AIM OF THE EXERCISE
From the first line to the last, write out the records exactly, leaving out images.

Saved entries
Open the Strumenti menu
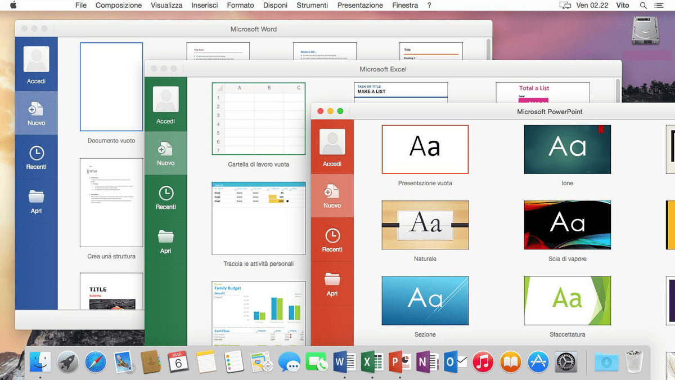This screenshot has width=675, height=380. 312,5
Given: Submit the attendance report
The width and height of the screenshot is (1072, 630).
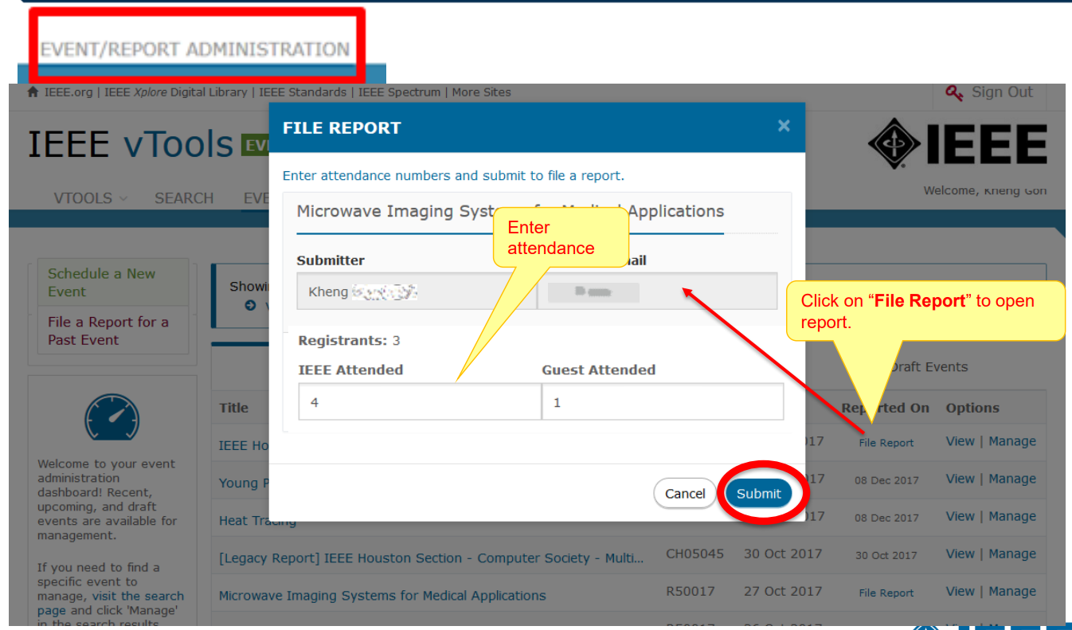Looking at the screenshot, I should [758, 493].
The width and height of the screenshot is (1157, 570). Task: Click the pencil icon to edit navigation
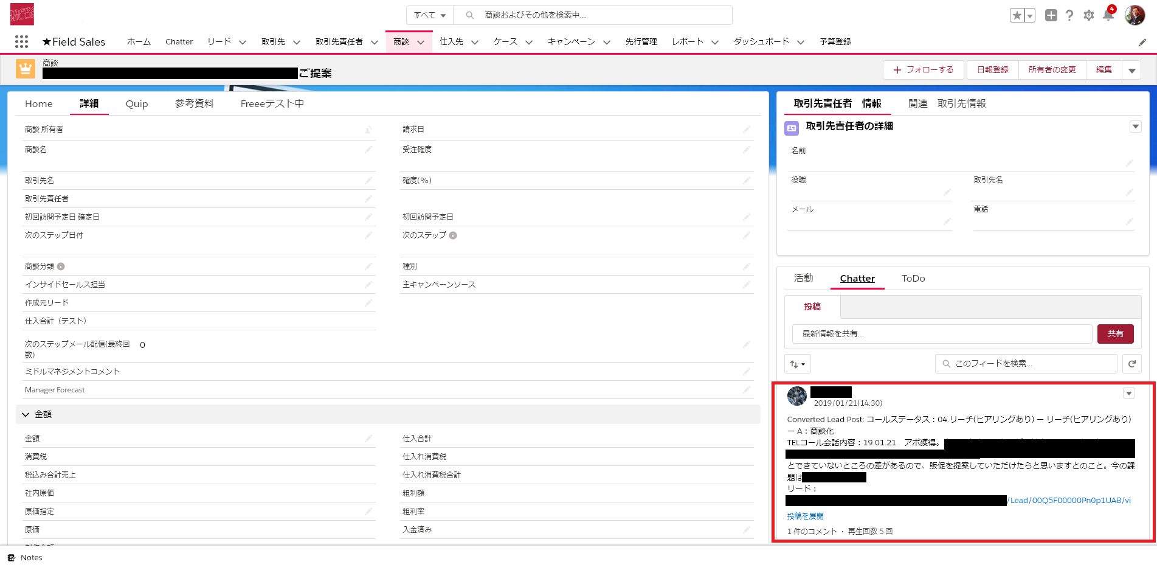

RESPONSE TO THIS EXERCISE
Open the Strumenti menu
This screenshot has width=675, height=380. 312,5
Given: Submit the attendance report
The width and height of the screenshot is (1072, 630).
Looking at the screenshot, I should [758, 493].
The width and height of the screenshot is (1157, 570). Task: Click the pencil icon to edit navigation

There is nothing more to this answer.